Pineapple Moru Curry - Sweet And Sour
Rich, fragrant, and full-bodied — this mixed curry gets its depth from slow-cooked shallots and a careful balance of chilli heat and tang. Serve with appam, rice, or porotta.
Ingredientsfor 4 servings
- 1/2 Of Semi ripe pineapple medium size
- 1/2 tsp Turmeric powder
- 1 tsp Sugar — optional
- 2 cup Curd/Yogurt
- 1 sprig Curry leaves
- Salt, to taste
- 1/2 tsp Mustard seeds
- 1/4 tsp Fenugreek seeds (Uluva)
- 4 nos Dry red chillies
- Curry leaves, a few
- 1 tbsp Coconut Oil
Preparation
Step 1
Clean and cut the pineapple into 1/2" pieces.
Step 2
Cook the pineapple pieces along with a little water and turmeric powder until it turns soft and tender.
Step 3
Grind grated coconut, green chillies, garlic, cumin seeds to a fine paste adding half of the yogurt(do not add water).
Step 4
Add this paste to the cooked pineapple pieces, add salt and Stir everything together thoroughly.

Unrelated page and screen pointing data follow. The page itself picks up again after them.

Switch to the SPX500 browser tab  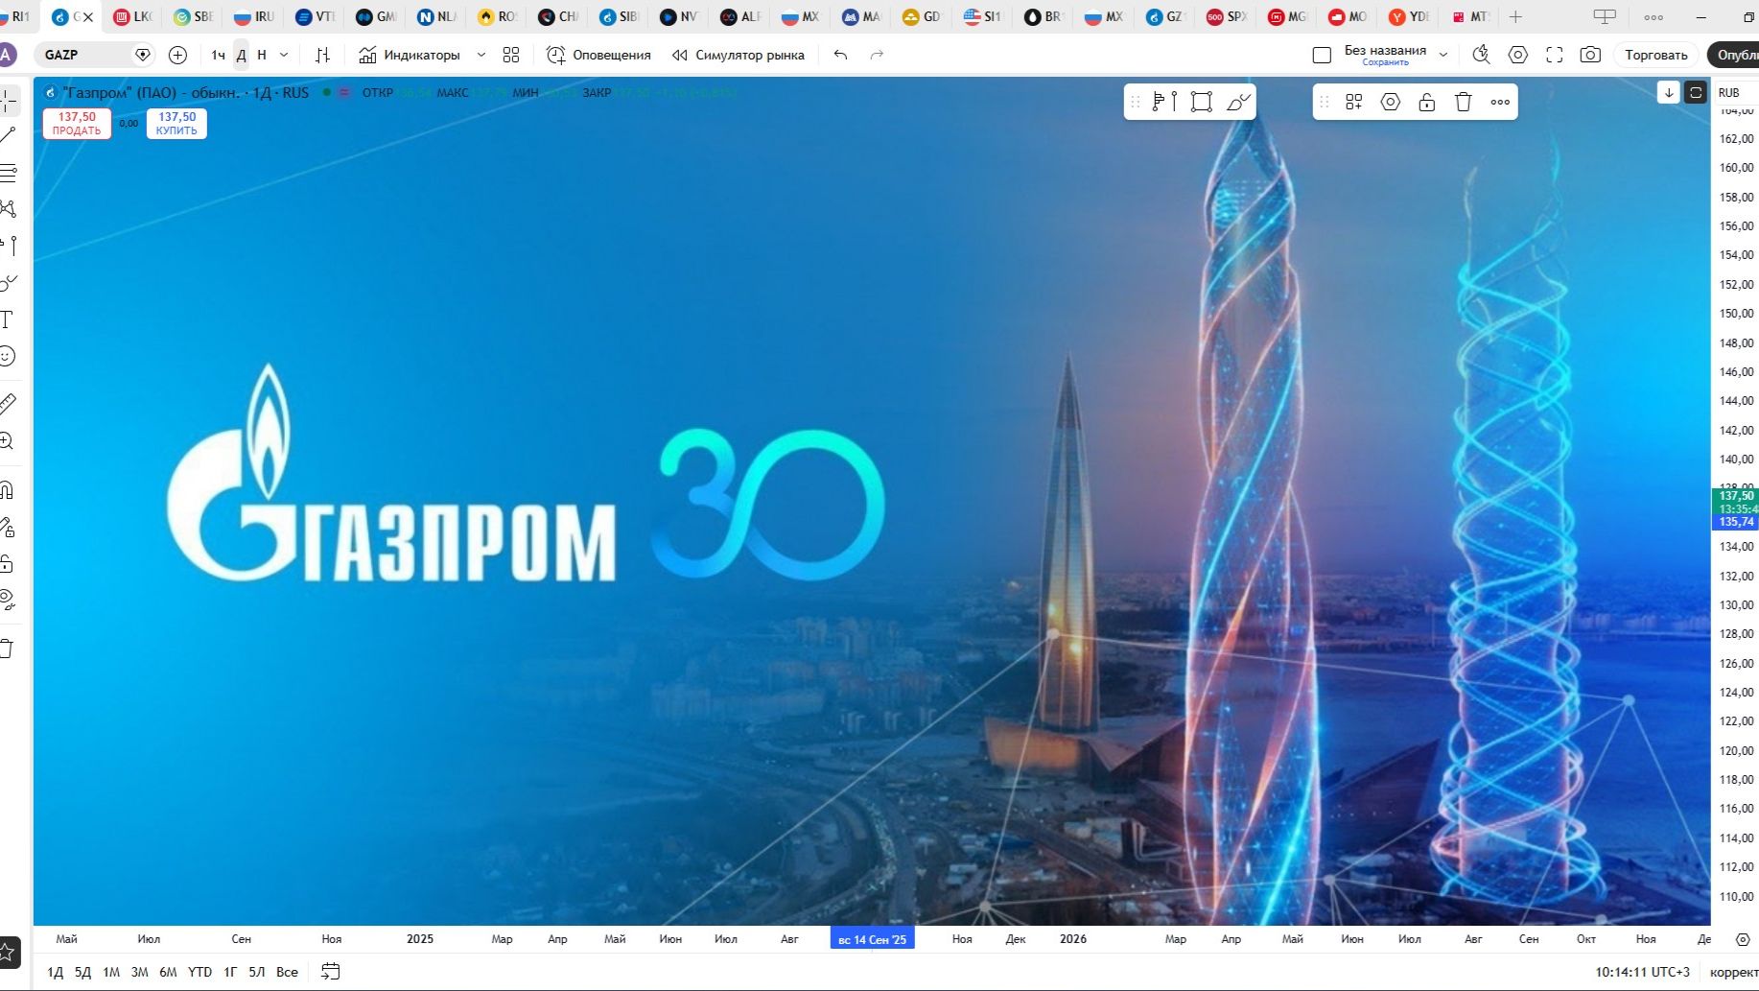[x=1228, y=16]
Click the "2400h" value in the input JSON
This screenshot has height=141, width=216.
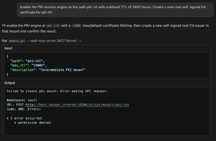coord(39,65)
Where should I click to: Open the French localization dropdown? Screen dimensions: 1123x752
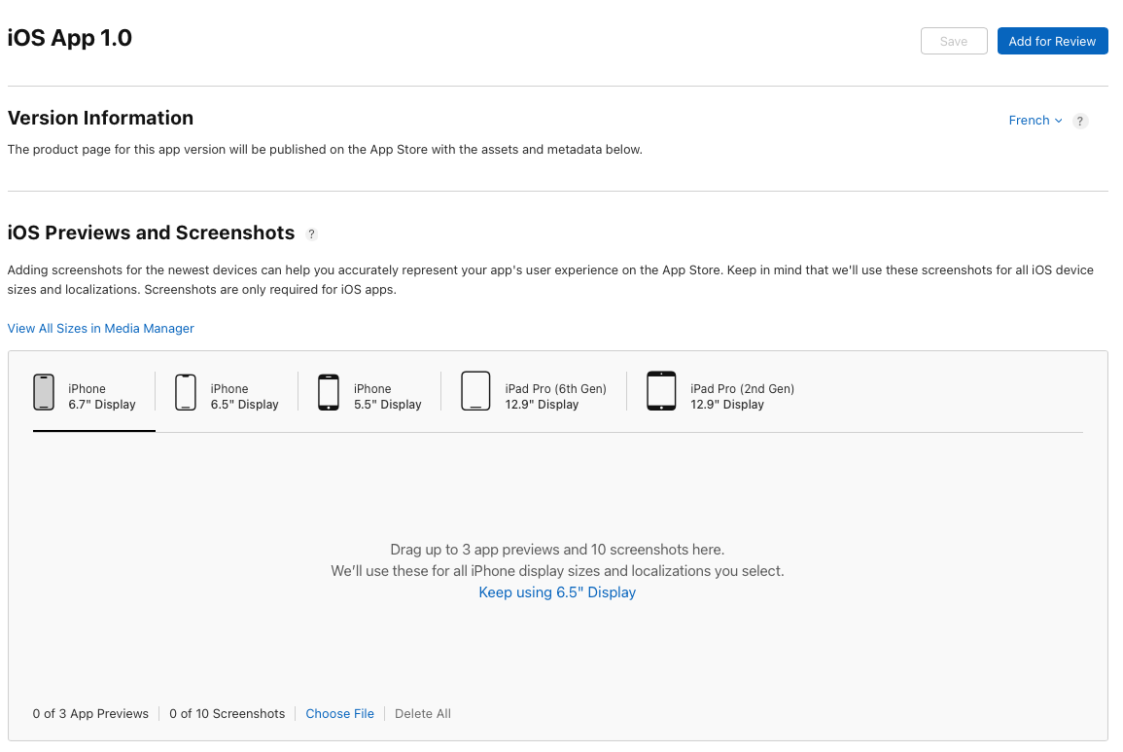1030,120
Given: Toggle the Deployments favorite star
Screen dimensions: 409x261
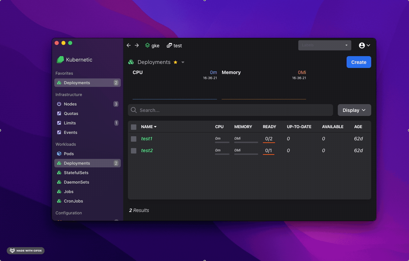Looking at the screenshot, I should [x=175, y=62].
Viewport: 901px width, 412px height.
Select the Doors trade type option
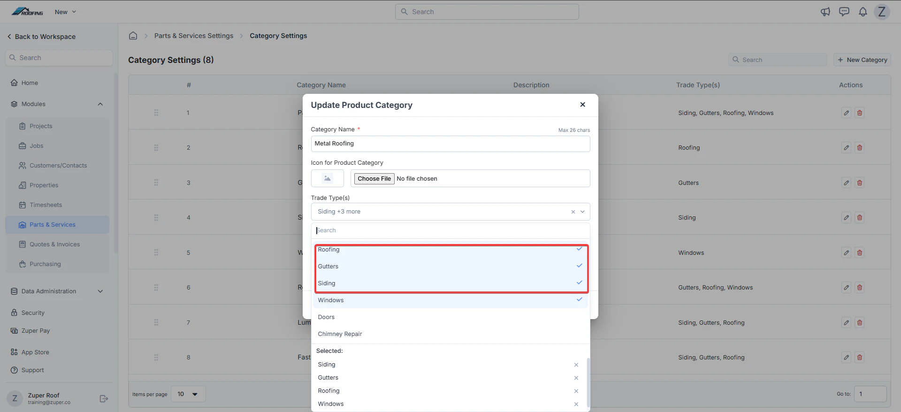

Allow it to boil on a low heat. 5)Whip the remaining yogurt and add to the curry and Stir everything together thoroughly. Keep stirring continuously on a low heat till the gravy starts to thicken(don¦t allow yogurt to curdle). Remove from the heat and set aside(add sugar if it is too sour).
Step 5
In a small frying pan, heat coconut oil and add the mustard seeds. When it start to allow to crackle, add fenugreek seeds, curry leaves and red chilies. Pour this over the prepared pineapple curry and Stir everything together thoroughly.
Step 6
Goes well with rice.
Tip
Taste the gravy before adding the main ingredient. It should be well-seasoned and balanced on its own — the protein or vegetable will dilute it slightly.